Editor’s note: From Jack Langer, communications director for Congressman Nunes:
What Rep. Nunes meant by “tapped” was that the Department of Justice seized the phone records, as has been widely reported. He did not mean to refer to phone records of the cloakroom, but of the Capitol. This refers to the phone records for the AP from the House press gallery, which the DOJ admitted looking at. He was explaining that those phone records would reveal a lot of conversations between the press and members of Congress, since reporters often speak to Members from the press gallery phones. The notion of the DOJ looking at phone records from the Capitol of conversations between Members of Congress and reporters is something that concerns Rep. Nunes, bringing up issues related to the separation of powers.
HH: Joined now by Congressman Devin Nunes of California’s 22nd Congressional district. He is a member of the powerful Ways And Means Committee, and he will be holding hearings, along with his colleagues, on Friday into the IRS-gate, the great Tea Party purge. Congressman Nunes, welcome, it’s great to have you.
DN: Hey, Hugh, it’s great to be back on.
HH: How are you preparing for Friday?
DN: Essentially, what we have to do now is go through the IG report, which we just received last night. We’re also trying to reach out as quickly as we can to the lower level employees, as the Obama administration is calling them, so that we can try to come up with real pertinent questions that try to get at the heart of the matter, because you know, this is a time for us to get the administration on the record and take responsibility for their actions.
HH: Congressman Nunes, I’ve been through the IG’s report. I wrote a lengthy piece on it for Townhall, as has my colleague, Carol Platt Liebau, used to be a Congressional staffer, managing editor of the Harvard Law Review. Smart people are going through this report. It’s a whitewash. There is, there are more questions raised by this report than answered. Are you satisfied with the work of the IG?
DN: No, I’m not. I mean, if I had to grade it, it would be a D. But look, they came out with it, and that’s what we have to build from, from there. So you know, at this point, I hate to kind of use the old term from Watergate, but what did he know and when did he know it? I mean, that’s really what we have to get to the bottom of here, especially as it relates to the IG.
HH: It turns out that this began, according to the IG’s report, this purge of the Tea Party, in April of 2010. Are you surprised that it has taken three years for this to come to light?
DN: Well, especially in light of the fact, Hugh, that the Ways And Means Committee has been on this since about that time, because we started receiving reports from constituents and other folks around the country that they were being harassed by the IRS. So we actually took it upon ourselves as a committee to ask numerous questions. We sent numerous letters, and essentially, what I feel as of right now, I don’t want to jump to conclusions, but you can quickly draw that they lied to Congress at a minimum, right?
DN: So this is, I mean, that in and of itself is a problem.
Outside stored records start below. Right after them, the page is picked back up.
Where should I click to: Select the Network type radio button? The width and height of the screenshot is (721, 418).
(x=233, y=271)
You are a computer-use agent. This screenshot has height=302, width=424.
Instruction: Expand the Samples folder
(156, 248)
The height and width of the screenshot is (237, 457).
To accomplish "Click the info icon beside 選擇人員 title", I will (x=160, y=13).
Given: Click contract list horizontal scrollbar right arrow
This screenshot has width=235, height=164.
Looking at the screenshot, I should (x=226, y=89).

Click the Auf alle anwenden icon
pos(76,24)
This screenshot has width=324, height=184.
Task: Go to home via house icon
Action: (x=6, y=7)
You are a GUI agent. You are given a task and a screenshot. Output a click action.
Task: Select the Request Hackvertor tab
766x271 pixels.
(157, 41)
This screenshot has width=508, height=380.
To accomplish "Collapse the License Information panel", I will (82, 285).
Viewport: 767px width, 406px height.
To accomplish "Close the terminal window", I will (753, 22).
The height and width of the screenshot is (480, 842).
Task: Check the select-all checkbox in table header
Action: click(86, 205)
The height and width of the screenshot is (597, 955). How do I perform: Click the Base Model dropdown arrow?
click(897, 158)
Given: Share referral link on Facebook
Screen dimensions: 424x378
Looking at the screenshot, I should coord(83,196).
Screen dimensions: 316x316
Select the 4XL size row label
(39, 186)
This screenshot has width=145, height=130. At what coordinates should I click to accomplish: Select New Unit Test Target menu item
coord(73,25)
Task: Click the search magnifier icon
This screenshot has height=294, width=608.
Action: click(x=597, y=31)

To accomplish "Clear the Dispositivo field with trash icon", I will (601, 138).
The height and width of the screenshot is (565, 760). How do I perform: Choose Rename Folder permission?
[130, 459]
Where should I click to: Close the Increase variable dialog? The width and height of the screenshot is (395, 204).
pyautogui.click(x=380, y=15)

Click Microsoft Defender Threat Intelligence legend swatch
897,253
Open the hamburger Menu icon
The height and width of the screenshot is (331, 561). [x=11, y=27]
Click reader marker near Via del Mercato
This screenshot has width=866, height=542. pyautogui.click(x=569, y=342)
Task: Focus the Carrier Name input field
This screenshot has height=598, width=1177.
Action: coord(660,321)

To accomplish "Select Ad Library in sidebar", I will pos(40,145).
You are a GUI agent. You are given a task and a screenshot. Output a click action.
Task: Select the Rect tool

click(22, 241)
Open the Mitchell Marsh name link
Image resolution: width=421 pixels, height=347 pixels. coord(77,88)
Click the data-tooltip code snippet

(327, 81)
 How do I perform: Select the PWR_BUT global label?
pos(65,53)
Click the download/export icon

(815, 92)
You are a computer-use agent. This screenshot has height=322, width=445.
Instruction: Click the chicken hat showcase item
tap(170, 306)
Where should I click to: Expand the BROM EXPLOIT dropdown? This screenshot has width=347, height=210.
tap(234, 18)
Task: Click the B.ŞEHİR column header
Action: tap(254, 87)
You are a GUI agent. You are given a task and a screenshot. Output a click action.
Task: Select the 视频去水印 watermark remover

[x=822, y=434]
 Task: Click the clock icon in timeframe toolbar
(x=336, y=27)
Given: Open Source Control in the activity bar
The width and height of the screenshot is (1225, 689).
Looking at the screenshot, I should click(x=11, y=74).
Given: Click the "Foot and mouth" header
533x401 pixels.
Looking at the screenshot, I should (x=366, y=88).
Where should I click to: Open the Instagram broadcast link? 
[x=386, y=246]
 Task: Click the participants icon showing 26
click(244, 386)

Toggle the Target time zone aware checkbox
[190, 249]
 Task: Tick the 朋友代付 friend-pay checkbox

HH: There are additional questions raised today. Mitch McConnell raised them with me on the program of Romney donors being audited, and of other extraordinary appearances of politicization at the IRS. Have you heard reports of these, Congressman Nunes?
DN: I actually have received from constituents, people who gave money to the Tea Party, who were audited for the first time in their life. And so we’re trying to draw, we’re trying to bring in as many of my constituents as possible to see if there are any similarities. And you know, obviously, that would be a problem.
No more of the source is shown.